I am reading a paper, Kessier & Lulfesmann 2006, and find that its main result totally depends on that the model setting is based on a Rubinstein game with outside option rather than a Nash bargain.

The main difference (as far as I learn from the paper) is that the outside options act as a lower bound to a party’s payoffs in negotiations but does not act as threat points. For example, in Nash Bargain the wage under negotiation is $w_{2}^{*}=\alpha(v_{2}(\cdot)-w^{E}-\pi^{E})$ where $\alpha$ measures the relative bargaining power of the worker and the superscript $E$ means outside option, while in Rubinstein game it is $$w_{2}^{*}=\left\{\begin{array}{ll} \alpha v_{2}(\cdot) & \text { for } \alpha v_{2}(\cdot) \geq w^{E} \\ w^{E} & \text { otherwise. } \end{array}\right.$$

Questions 1. I haven't seen the case of Rubinstein game with outside option before and have no idea why in this case outside options does not form threat options. The paper says "As the literature on non-cooperative bargaining has shown, this property will prevail if a quit (or layoff) effectively terminates the negotiations and forgoes all future gains from cooperation so that the worker cannot credibly threaten to quit in such a situation." I don't understand the statement here.
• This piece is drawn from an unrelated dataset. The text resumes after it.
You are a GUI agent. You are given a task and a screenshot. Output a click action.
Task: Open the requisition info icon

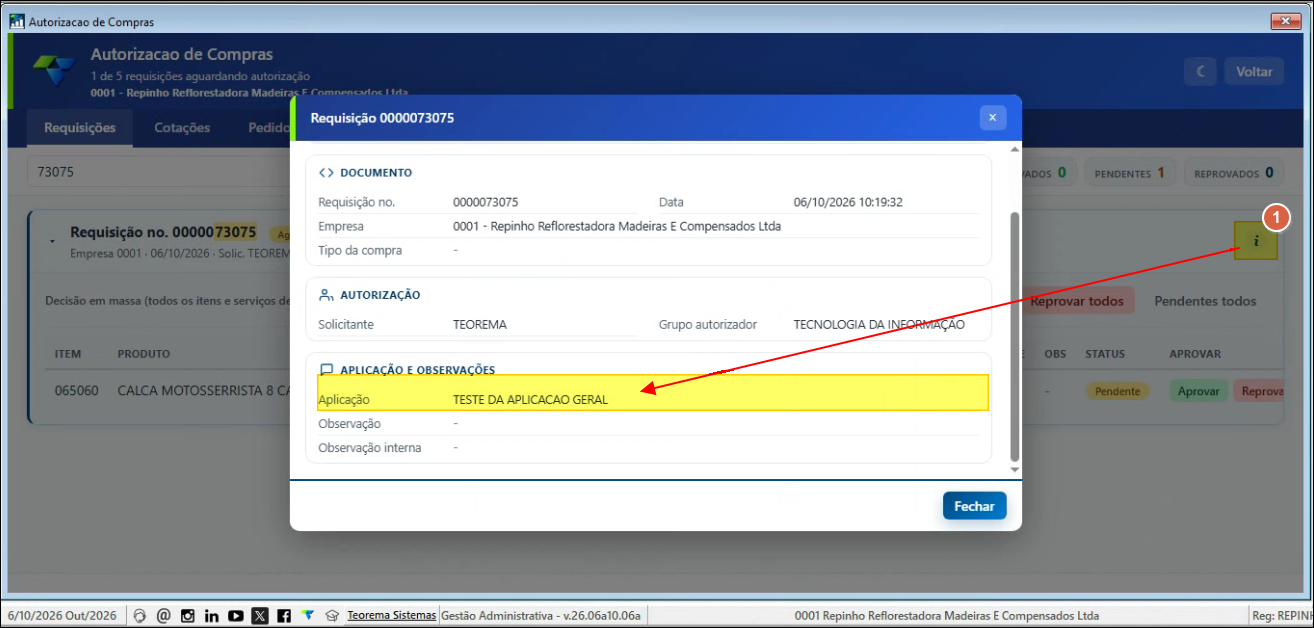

Questions 2. More importantly, given the distinguished model implication due to the assumption on wage bargaining, I wonder whether Nash bargain or Rubinstein game with outside option is more often used in the literature, and in which empirical case one would be more relevant than the other? (My prior is to use Nash bargain whenever there is a wage bargain as I haven't seen other assumptions used (at least for benchmark model). But I am afraid my reading sample is very limited and thus biased.)